Below I outline how to avoid this dilemma:
1. Eat a variety of foods! Try different colored lettuces (spinach, kale, red cabbage) to get different nutrients. Also make sure you aren't eating a grass-fed steak at every meal. Sure it's delicious and healthful, but eat some salmon too to get your omega-3's in track. Also there's nothing like some baked turkey or ham, and don't forget about roasted lamb too. All of these foods offer different amounts of fats. Meats also provide minerals like calcium and iron, which are important for women's health. Don't forget healthy carbs like sweet potatoes which are packed with Vitamin A (great for the skin). In addition, fruit offers plenty of vitamins, minerals, and fiber (my favorite is kiwi!).
2. Get sun. Our bodies actually produce vitamin D through a reaction with sunlight-- it isn't really a vitamin, it is more of a reaction our bodies create. I recommend supplementing with vitamin D in the winter months, especially if you live above the Georgia line, as it is hard to receive sufficient vitamin D from the sun.
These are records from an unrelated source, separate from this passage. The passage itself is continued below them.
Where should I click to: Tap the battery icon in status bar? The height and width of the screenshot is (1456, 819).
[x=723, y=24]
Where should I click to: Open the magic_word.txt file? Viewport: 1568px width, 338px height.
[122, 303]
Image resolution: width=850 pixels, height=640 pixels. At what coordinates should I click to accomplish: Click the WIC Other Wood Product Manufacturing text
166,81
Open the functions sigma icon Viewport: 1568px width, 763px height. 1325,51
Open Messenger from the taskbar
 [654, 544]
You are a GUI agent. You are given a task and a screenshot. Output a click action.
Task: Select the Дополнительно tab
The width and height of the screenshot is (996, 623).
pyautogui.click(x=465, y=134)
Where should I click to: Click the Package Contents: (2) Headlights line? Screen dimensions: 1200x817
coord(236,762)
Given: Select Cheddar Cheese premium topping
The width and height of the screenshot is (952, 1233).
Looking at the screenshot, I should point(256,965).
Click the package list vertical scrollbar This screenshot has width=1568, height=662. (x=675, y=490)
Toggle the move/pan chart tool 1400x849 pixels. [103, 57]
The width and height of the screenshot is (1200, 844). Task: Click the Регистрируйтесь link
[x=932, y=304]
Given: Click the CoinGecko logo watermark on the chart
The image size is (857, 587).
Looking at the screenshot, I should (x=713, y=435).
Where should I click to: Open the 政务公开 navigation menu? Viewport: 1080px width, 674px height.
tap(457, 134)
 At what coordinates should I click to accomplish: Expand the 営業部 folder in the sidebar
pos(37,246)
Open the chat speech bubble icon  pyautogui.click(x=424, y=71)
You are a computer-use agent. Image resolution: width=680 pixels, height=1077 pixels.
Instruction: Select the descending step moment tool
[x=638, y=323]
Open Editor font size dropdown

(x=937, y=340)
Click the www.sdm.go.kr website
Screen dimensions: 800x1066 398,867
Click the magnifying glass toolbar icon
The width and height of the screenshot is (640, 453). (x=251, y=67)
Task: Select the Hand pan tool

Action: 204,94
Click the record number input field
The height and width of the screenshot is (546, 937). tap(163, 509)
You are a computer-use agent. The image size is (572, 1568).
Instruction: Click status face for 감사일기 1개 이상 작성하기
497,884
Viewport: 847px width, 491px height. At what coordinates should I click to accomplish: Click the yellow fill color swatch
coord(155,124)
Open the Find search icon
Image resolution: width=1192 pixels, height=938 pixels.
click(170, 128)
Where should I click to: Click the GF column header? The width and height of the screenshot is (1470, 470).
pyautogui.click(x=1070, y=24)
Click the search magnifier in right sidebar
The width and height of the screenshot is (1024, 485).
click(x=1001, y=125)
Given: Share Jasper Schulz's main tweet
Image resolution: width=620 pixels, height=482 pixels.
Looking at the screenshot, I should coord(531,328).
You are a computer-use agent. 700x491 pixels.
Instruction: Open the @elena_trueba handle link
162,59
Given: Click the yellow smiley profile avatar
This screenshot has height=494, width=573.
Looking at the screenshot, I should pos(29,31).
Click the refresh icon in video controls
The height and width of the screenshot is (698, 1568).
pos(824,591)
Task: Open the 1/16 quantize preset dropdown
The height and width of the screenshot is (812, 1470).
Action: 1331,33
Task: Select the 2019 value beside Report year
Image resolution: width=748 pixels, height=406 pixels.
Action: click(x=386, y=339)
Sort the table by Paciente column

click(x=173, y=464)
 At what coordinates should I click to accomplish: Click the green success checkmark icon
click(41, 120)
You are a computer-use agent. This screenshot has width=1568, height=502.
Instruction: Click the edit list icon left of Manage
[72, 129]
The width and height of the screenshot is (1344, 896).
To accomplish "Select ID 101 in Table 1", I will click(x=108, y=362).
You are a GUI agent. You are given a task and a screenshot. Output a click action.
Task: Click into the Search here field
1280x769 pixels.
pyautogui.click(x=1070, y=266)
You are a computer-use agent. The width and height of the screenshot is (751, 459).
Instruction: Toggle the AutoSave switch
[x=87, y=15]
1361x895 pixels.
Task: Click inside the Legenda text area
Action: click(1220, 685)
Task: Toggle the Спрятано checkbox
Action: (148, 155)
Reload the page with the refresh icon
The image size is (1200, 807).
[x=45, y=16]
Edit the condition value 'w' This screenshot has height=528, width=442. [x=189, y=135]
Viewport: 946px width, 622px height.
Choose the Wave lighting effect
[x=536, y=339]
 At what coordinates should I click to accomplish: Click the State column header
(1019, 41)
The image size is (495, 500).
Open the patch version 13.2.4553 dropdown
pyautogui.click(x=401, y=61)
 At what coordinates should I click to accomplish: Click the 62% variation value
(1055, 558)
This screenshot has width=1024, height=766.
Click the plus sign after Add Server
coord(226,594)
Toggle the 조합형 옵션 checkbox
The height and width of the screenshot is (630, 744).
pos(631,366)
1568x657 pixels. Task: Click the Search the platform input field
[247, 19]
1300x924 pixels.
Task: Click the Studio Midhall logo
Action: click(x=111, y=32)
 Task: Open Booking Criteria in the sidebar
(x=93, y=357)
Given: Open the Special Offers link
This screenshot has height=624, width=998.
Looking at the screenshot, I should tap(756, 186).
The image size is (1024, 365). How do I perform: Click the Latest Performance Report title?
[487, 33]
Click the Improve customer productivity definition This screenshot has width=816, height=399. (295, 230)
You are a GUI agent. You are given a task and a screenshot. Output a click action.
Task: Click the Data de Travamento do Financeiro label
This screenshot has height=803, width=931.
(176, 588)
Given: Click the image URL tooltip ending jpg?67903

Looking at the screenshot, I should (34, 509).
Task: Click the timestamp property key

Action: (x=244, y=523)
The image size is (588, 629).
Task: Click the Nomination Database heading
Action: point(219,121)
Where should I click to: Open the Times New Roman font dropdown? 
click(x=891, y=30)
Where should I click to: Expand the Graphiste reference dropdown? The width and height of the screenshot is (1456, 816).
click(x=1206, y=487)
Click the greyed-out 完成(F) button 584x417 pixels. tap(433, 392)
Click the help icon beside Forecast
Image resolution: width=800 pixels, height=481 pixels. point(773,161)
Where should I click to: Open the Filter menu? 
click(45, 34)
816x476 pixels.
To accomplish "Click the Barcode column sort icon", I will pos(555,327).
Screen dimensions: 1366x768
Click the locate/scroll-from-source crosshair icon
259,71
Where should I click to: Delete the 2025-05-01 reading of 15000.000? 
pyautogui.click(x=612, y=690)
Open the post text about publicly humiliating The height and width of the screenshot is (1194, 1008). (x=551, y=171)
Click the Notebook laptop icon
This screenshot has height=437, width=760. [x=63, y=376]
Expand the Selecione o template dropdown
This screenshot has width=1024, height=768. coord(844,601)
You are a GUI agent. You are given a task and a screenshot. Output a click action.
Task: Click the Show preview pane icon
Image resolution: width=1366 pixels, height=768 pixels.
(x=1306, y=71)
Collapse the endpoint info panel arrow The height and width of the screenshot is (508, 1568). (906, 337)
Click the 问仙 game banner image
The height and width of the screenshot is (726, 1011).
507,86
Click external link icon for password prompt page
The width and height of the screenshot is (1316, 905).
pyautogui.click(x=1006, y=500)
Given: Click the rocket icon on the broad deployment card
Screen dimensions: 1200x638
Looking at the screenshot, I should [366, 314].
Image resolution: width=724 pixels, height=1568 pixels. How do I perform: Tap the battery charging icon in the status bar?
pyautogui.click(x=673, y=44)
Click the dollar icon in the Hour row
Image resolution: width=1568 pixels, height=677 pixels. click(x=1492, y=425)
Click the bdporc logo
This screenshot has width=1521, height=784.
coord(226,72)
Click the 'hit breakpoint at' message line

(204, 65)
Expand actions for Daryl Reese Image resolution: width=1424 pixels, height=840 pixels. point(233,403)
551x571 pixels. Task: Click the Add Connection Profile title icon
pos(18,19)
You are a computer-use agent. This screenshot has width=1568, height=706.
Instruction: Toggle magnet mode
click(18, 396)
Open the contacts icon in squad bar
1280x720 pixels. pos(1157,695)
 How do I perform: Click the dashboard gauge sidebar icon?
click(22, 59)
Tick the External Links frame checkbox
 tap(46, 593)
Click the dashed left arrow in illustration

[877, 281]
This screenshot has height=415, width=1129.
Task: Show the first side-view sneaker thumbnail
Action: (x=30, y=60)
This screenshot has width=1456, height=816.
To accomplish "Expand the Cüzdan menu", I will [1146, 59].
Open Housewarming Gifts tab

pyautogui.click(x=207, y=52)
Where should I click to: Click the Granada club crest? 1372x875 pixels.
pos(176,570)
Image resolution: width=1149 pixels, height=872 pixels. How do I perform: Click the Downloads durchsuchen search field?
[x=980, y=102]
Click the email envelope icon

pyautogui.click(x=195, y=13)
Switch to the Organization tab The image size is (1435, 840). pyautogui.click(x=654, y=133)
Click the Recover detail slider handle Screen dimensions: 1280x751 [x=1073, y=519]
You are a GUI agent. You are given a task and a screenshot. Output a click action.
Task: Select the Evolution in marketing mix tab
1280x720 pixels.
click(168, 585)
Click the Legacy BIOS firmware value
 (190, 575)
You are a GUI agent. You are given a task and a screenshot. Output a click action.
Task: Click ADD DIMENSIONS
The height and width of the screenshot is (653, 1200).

3. Eat the whole animal. Offal contains minerals like chromium. If you are unsure how to cook with it, buy a chunk of liver and add it into your stew. If you secretly hide it in your food you won't taste it and you'll be getting your daily needs. You can also try making a home-made broth, which will be loaded with minerals, healthy fats, collagen, and amino acids.
What have you discovered about vitamin deficiencies? What foods do you consume to make sure you are meeting your nutritional needs?